It also collects lineage keys from **Tags** and **CustomerMetadataProperties**.


In [None]:
from typing import Dict, List

def _tags_to_dict(tags: List[dict]) -> Dict[str, str]:
    out = {}
    for t in tags or []:
        k, v = t.get("Key"), t.get("Value")
        if k is not None and v is not None:
            out[str(k)] = str(v)
    return out

def collect_lineage_from_package(model_package_arn: str, expected_keys: List[str]) -> Dict[str, str]:
    d = sm.describe_model_package(ModelPackageName=model_package_arn)
    tag_map = _tags_to_dict(sm.list_tags(ResourceArn=model_package_arn).get("Tags", []))
    # Pull supplemental keys from CustomerMetadataProperties if present
    cmp = d.get("CustomerMetadataProperties") or {}
    lineage = {}
    for k in expected_keys:
        if k in tag_map:
            lineage[k] = tag_map[k]
        elif k in cmp:
            lineage[k] = cmp[k]
    # Also try to surface a couple of quality metrics if present in ModelMetrics
    mm = d.get("ModelMetrics") or {}
    if "ModelQuality" in mm and "Statistics" in mm["ModelQuality"] and "S3Uri" in mm["ModelQuality"]["Statistics"]:
        lineage.setdefault("model_quality_stats_s3", mm["ModelQuality"]["Statistics"]["S3Uri"])
    return lineage

def resolve_champion_package(cfg: dict) -> Dict[str, str]:
    group = cfg["source"]["package_group"]
    approval = cfg["source"]["approval_status"]
    candidate_run_id = cfg["lineage"]["candidate_run_id"]
    need_champion = cfg["lineage"]["require_champion_tag"]
    expected_keys = cfg["lineage"]["expected_keys"]
    # Scan registry
    paginator = sm.get_paginator("list_model_packages")
    for page in paginator.paginate(ModelPackageGroupName=group, SortBy="CreationTime", SortOrder="Descending"):
        for summary in page.get("ModelPackageSummaryList", []):
            if summary.get("ModelApprovalStatus") != approval:
                continue
            arn = summary["ModelPackageArn"]
            tags = _tags_to_dict(sm.list_tags(ResourceArn=arn).get("Tags", []))
            # 1) candidate_run_id exact match
            if candidate_run_id and tags.get("candidate_run_id") == candidate_run_id:
                print("✅ Found package with candidate_run_id:", candidate_run_id)
                return {"arn": arn, "lineage": collect_lineage_from_package(arn, expected_keys)}
            # 2) champion tag
            if need_champion and tags.get("is_champion","").lower() == "true":
                print("✅ Found package tagged as champion")
                return {"arn": arn, "lineage": collect_lineage_from_package(arn, expected_keys)}
            # else fallback continues
    # 3) Fallback: latest Approved
    first_page = sm.list_model_packages(ModelPackageGroupName=group, SortBy="CreationTime", SortOrder="Descending", MaxResults=10)
    for s in first_page.get("ModelPackageSummaryList", []):
        if s.get("ModelApprovalStatus") == approval:
            arn = s["ModelPackageArn"]
            print("ℹ️ Falling back to latest Approved package.")
            return {"arn": arn, "lineage": collect_lineage_from_package(arn, expected_keys)}
    raise RuntimeError("No Approved model package found to deploy.")


## 🧭 Plan the Deployment

In [None]:
source_type = CONFIG["source"]["type"]
endpoint_name = CONFIG["deployment"]["endpoint_name"]
model_name_new = f"{endpoint_name}-model-{TS}"
endpoint_config_name_new = f"{endpoint_name}-cfg-{TS}"

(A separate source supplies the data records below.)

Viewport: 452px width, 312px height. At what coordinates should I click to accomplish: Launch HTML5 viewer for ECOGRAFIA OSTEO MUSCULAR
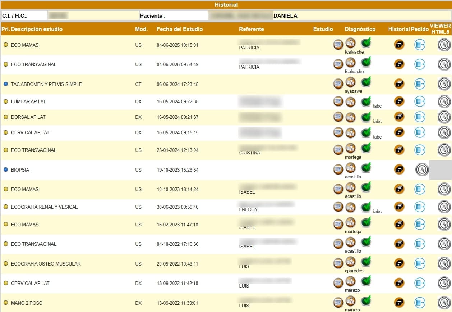tap(444, 263)
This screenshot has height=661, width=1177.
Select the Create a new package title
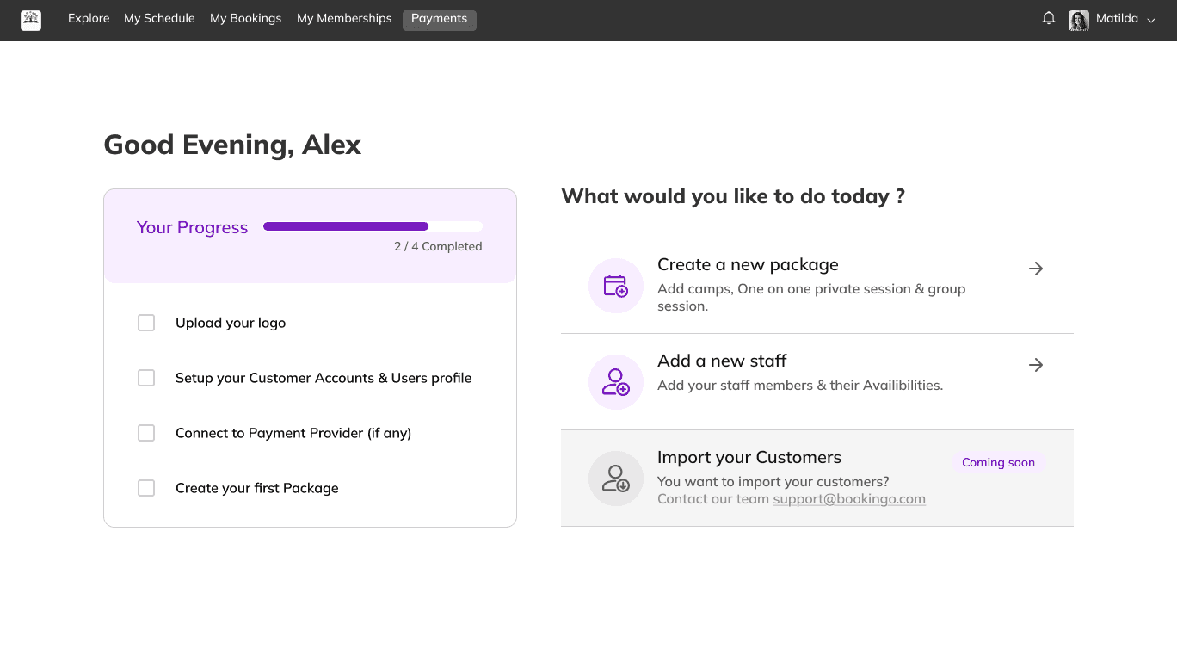[x=747, y=265]
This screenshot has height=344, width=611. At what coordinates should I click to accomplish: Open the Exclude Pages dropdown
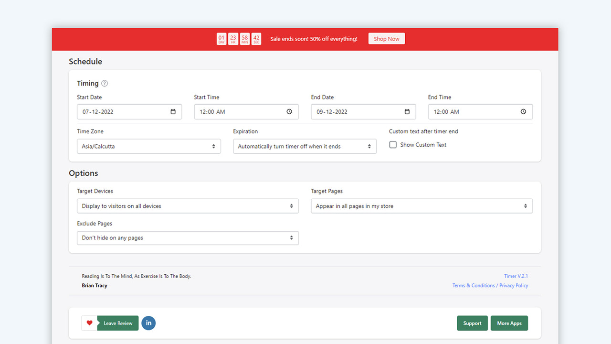[x=188, y=237]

common_tags = CONFIG["deployment"]["tags"].copy()

if source_type == "registry":
    resolved = resolve_champion_package(CONFIG)
    package_arn = resolved["arn"]
    lineage_tags = [{"Key": k, "Value": str(v)} for k, v in resolved["lineage"].items()]
    # Keep these visible across resources
    common_tags += lineage_tags + [
        {"Key":"deployed_from","Value":"model-registry"},
        {"Key":"model_package_arn","Value":package_arn},
    ]
    model_package_container = {"ModelPackageArn": package_arn}
    print("Will deploy from Model Package (champion):", package_arn)
else:
    # Artifact route: you can also load lineage from a local JSON if produced in validation
    # e.g., with keys in CONFIG['lineage']['expected_keys']  # <- TODO ✏️
    lineage_tags = []
    model_name = ensure_model_from_artifact(CONFIG, model_name_new)
    common_tags += lineage_tags + [
        {"Key":"deployed_from","Value":"artifact"},
        {"Key":"model_artifact","Value":CONFIG["source"]["model_tar"]},
    ]
    print("Will deploy from local artifact as model:", model_name)

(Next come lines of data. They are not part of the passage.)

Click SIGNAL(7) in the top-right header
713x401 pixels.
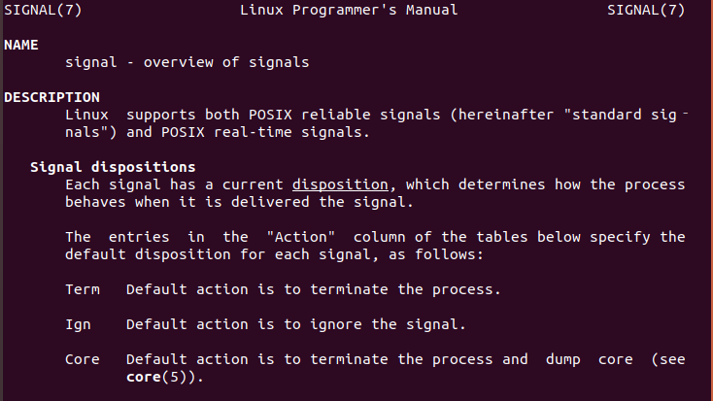click(646, 11)
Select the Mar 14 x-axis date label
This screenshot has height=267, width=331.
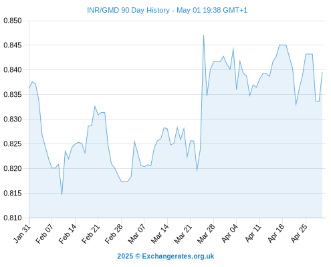pyautogui.click(x=160, y=234)
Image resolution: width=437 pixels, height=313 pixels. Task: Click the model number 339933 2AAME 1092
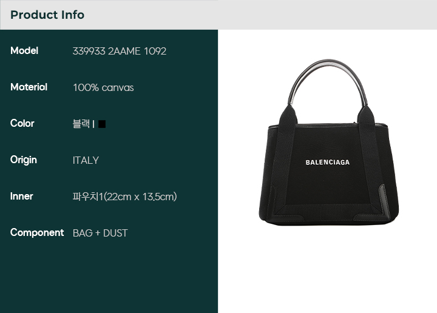pos(120,51)
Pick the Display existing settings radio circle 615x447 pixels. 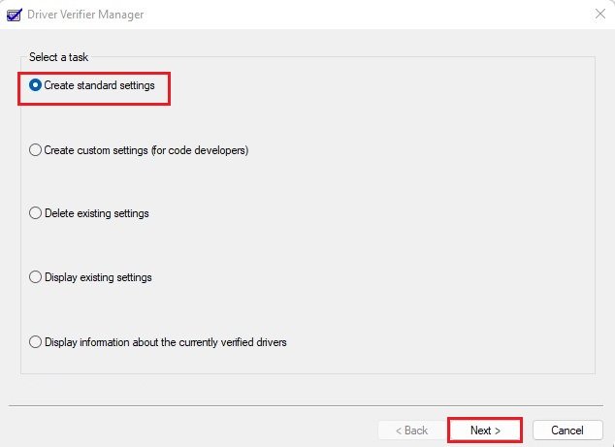pos(35,276)
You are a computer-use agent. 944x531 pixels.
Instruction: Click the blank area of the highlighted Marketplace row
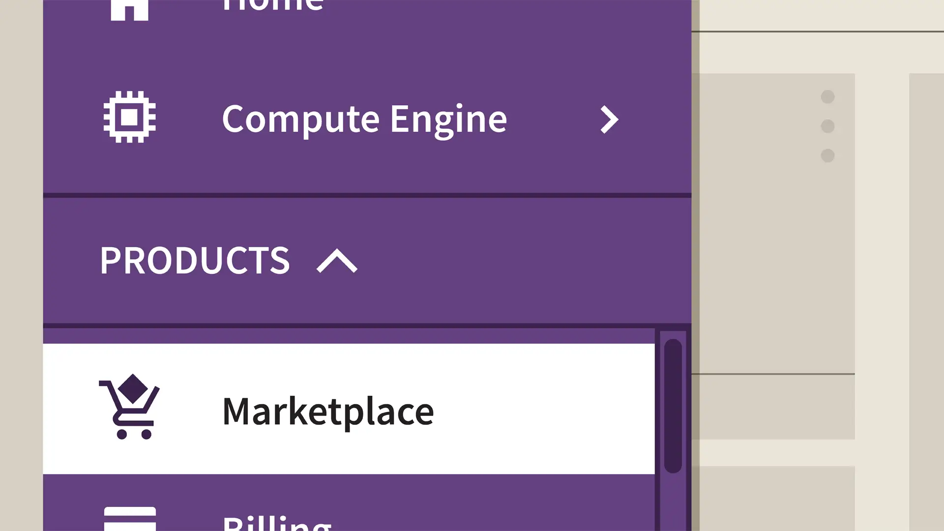(x=541, y=409)
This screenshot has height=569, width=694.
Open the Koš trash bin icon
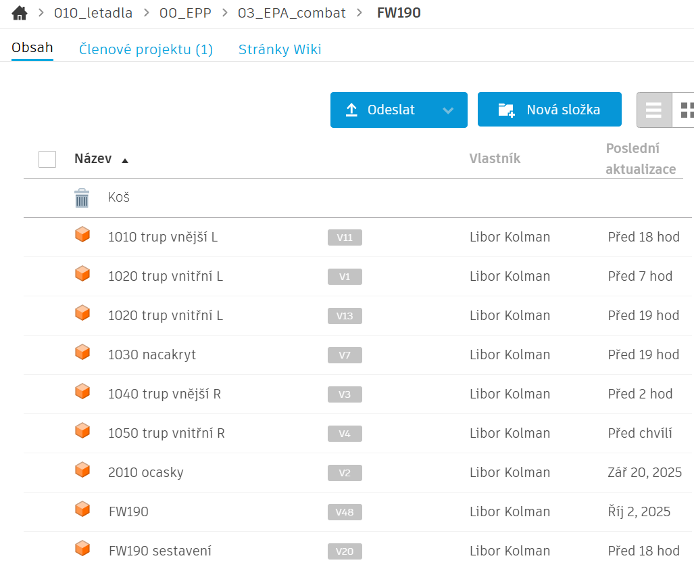(x=82, y=198)

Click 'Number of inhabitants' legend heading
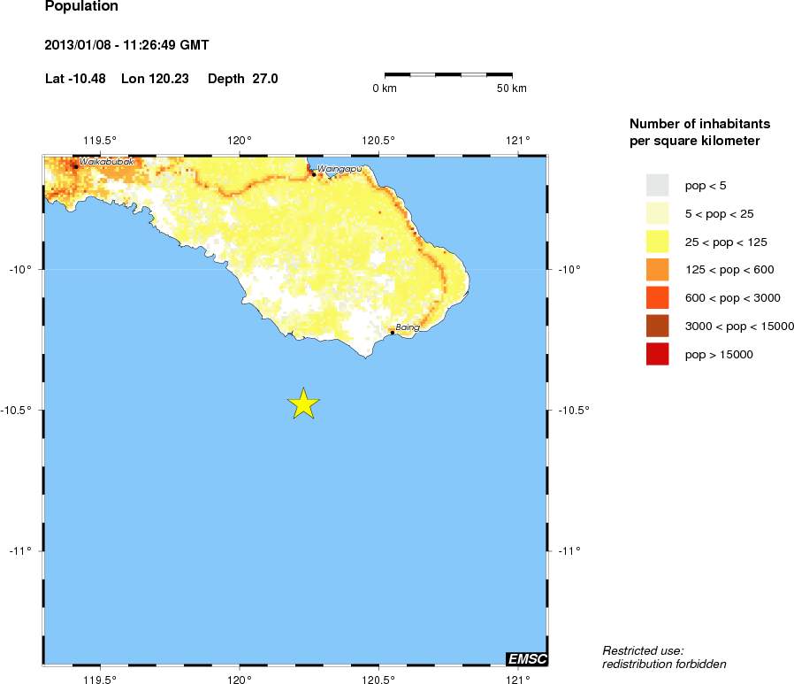tap(699, 123)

## 🧩 Create EndpointConfig (single / canary / blue‑green)

In [None]:
data_capture_cfg = None
if CONFIG["deployment"]["data_capture"]["enable"]:
    data_capture_cfg = {
        "EnableCapture": True,
        "InitialSamplingPercentage": CONFIG["deployment"]["data_capture"]["sampling_percentage"],
        "DestinationS3Uri": CONFIG["deployment"]["data_capture"]["s3_prefix"],
        "CaptureOptions": [{"CaptureMode": "Input"}, {"CaptureMode": "Output"}],
        "CaptureContentTypeHeader": CONFIG["deployment"]["data_capture"]["capture_content_type_header"]
    }

variant_new = {
    "VariantName": "variant-new",
    "InitialVariantWeight": 1.0,
    "InitialInstanceCount": CONFIG["deployment"]["initial_instance_count"],
    "InstanceType": CONFIG["deployment"]["instance_type"],
}

serverless = CONFIG["deployment"]["serverless"]
if serverless["enabled"]:
    variant_new["ServerlessConfig"] = {
        "MemorySizeInMB": serverless["memory_size_in_mb"],
        "MaxConcurrency": serverless["max_concurrency"]
    }
    variant_new.pop("InitialInstanceCount", None)
    variant_new.pop("InstanceType", None)

# Build container spec
if CONFIG["source"]["type"] == "registry":
    containers = [model_package_container]
else:
    containers = [{
        "Image": CONFIG["source"]["inference_image_uri"],
        "ModelDataUrl": CONFIG["source"]["model_tar"] if str(CONFIG["source"]["model_tar"]).startswith("s3://") else "",
        "Environment": CONFIG["source"]["env"]
    }]

# Determine rollout strategy
strategy = CONFIG["deployment"]["rollout"]["strategy"]
prev_cfg_name, ep_status = current_endpoint_config_name(endpoint_name)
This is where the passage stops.